Give back exactly the lines of the data below, starting with the line that has "Click the line" and going on through the line that has "This screenshot has width=938, height=1356.".

**DATA FOR REVIEW:**
● ● ● ● ●
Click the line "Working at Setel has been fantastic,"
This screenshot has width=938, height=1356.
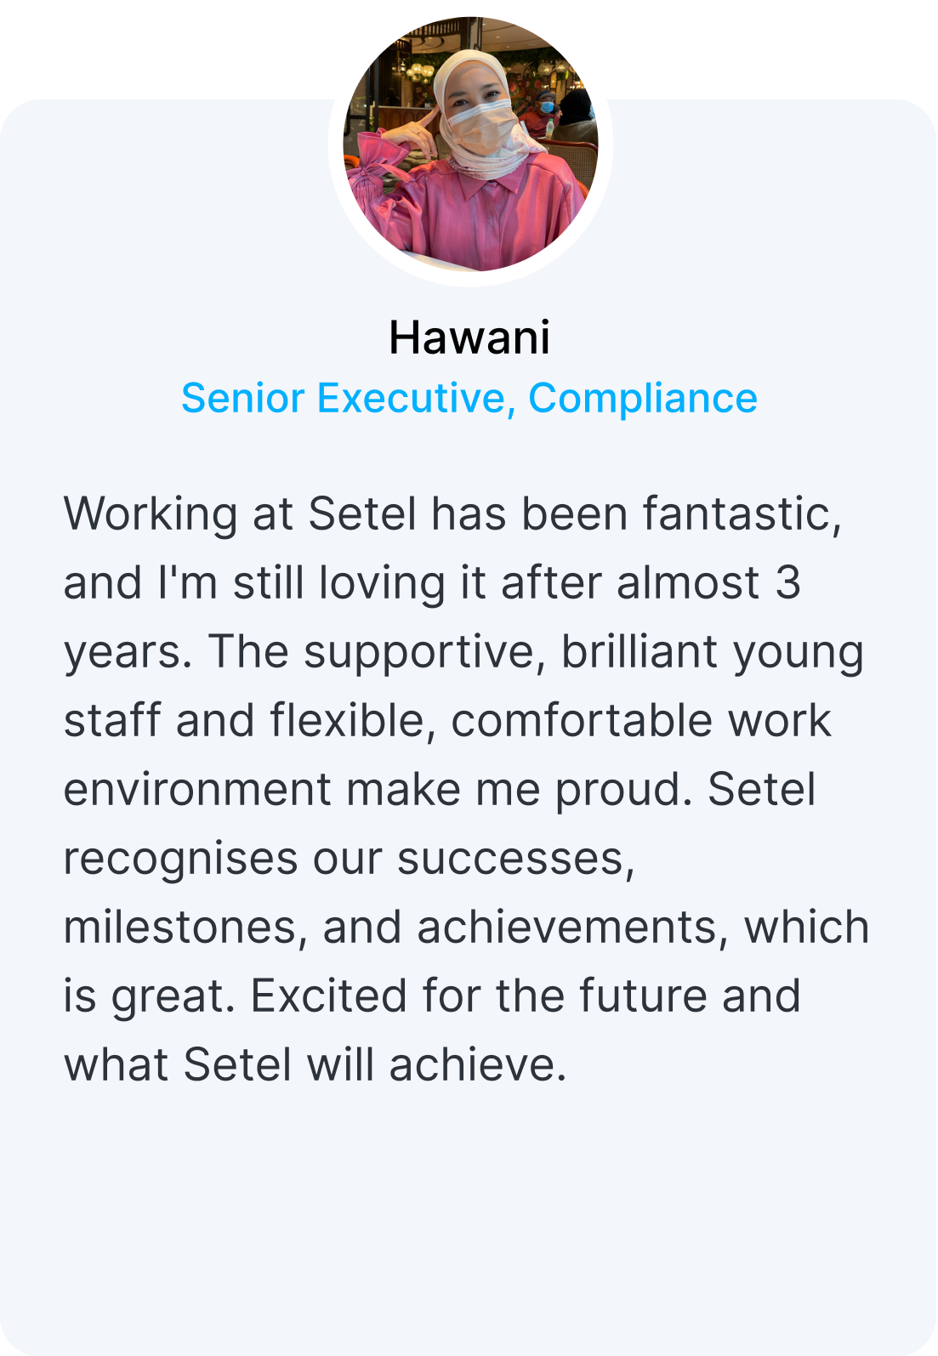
● ● ● ● ●
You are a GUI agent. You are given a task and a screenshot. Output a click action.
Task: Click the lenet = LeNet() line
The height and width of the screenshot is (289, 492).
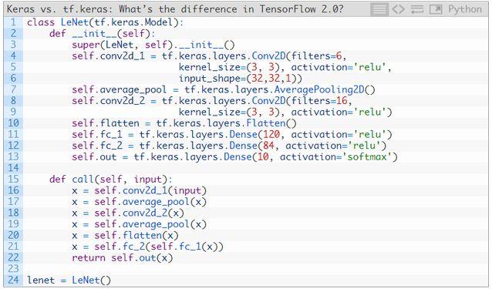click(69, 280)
● ● ● ● ●
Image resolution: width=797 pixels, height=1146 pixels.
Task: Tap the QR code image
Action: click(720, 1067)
● ● ● ● ●
**PROBLEM SOLUTION:**
Click the line "Working at Setel has been fantastic,"
This screenshot has width=938, height=1356.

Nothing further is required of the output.